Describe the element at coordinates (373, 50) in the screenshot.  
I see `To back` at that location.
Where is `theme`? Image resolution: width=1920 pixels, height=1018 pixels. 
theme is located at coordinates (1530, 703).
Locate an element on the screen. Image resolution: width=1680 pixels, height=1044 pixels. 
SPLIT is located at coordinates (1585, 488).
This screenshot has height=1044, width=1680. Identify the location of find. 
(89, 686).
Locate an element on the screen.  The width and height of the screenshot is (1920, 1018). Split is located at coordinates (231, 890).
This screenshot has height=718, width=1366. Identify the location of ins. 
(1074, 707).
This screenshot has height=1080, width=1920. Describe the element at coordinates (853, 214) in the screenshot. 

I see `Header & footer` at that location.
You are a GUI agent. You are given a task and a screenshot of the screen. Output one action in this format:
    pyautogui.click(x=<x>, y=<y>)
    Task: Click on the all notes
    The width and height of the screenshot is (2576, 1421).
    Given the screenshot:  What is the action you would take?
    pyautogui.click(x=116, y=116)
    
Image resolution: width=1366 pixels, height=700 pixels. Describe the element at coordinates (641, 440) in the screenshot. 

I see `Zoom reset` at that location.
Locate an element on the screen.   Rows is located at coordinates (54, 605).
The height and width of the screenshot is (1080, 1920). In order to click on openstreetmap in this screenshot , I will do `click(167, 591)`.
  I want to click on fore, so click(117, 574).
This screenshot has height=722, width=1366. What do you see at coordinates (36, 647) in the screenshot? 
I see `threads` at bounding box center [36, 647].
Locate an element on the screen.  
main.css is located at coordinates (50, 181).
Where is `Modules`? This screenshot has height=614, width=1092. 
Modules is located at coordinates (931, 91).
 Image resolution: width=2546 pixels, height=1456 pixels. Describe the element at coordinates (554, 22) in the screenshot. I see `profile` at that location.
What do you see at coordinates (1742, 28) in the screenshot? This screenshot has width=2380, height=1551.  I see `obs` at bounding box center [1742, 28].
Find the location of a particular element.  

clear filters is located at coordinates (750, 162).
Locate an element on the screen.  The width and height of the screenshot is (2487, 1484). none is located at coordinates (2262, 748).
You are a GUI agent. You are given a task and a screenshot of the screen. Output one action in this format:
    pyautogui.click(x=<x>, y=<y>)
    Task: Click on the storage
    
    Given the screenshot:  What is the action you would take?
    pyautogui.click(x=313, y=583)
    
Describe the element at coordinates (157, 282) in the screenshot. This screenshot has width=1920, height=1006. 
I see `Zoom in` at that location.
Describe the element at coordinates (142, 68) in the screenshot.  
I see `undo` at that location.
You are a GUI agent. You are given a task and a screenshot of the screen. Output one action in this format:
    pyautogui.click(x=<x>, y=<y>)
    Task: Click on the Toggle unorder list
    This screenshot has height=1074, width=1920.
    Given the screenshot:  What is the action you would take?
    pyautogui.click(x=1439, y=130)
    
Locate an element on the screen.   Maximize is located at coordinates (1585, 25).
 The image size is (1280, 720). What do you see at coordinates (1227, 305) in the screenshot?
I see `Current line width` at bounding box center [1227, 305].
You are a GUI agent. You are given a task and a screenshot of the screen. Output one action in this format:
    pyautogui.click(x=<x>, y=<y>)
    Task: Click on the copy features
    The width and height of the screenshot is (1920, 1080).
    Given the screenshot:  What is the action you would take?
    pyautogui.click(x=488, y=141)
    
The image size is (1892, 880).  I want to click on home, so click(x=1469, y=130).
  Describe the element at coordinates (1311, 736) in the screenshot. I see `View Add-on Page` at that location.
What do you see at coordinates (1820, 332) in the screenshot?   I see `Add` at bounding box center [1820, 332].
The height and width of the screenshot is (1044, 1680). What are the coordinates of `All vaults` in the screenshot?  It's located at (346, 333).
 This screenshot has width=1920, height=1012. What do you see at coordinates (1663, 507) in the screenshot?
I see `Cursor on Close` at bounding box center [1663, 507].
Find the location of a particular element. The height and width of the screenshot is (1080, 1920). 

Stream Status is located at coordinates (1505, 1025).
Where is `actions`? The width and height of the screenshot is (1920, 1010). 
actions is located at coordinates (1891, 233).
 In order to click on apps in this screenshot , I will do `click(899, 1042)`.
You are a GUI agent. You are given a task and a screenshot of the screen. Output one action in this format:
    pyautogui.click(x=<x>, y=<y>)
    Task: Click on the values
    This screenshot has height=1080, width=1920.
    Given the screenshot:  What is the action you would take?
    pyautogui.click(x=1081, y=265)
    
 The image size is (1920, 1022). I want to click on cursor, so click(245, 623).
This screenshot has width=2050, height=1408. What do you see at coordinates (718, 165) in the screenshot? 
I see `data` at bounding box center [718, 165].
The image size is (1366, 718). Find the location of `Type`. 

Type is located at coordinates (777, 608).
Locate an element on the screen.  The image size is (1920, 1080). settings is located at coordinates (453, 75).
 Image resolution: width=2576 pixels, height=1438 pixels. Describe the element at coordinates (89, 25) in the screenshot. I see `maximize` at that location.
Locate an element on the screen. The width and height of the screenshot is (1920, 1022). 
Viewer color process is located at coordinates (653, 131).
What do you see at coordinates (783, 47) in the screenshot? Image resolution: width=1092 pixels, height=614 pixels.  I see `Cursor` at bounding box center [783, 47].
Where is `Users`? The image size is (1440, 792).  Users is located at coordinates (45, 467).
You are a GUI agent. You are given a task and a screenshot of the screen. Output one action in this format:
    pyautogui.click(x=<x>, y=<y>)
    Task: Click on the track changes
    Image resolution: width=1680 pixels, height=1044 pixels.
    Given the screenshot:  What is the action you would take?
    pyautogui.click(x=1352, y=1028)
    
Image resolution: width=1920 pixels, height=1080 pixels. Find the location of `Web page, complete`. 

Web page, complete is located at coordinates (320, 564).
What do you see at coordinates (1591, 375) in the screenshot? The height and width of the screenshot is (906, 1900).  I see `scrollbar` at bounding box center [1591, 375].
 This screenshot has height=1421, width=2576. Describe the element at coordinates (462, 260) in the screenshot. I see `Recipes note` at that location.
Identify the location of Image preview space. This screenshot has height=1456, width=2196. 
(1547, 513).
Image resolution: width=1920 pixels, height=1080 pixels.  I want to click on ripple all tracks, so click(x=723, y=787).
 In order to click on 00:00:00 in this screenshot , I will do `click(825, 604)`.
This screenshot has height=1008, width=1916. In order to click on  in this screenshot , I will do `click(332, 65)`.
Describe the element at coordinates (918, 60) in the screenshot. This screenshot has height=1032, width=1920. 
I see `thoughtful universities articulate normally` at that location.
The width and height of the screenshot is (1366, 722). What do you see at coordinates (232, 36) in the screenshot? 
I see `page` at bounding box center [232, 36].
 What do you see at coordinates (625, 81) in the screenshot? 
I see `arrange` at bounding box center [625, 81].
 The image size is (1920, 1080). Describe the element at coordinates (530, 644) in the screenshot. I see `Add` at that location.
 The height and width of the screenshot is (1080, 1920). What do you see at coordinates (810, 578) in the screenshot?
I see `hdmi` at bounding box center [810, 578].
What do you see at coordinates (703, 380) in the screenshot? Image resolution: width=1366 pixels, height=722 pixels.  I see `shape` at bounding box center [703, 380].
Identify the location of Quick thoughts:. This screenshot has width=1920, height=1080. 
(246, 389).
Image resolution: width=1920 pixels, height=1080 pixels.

---

Copy out the listing word for word, everything from its first line down to the line containing "SPLIT is located at coordinates (1585, 488).", and nothing else.

Describe the element at coordinates (373, 50) in the screenshot.  
I see `To back` at that location.
Where is `theme`? Image resolution: width=1920 pixels, height=1018 pixels. 
theme is located at coordinates (1530, 703).
Locate an element on the screen. Image resolution: width=1680 pixels, height=1044 pixels. 
SPLIT is located at coordinates (1585, 488).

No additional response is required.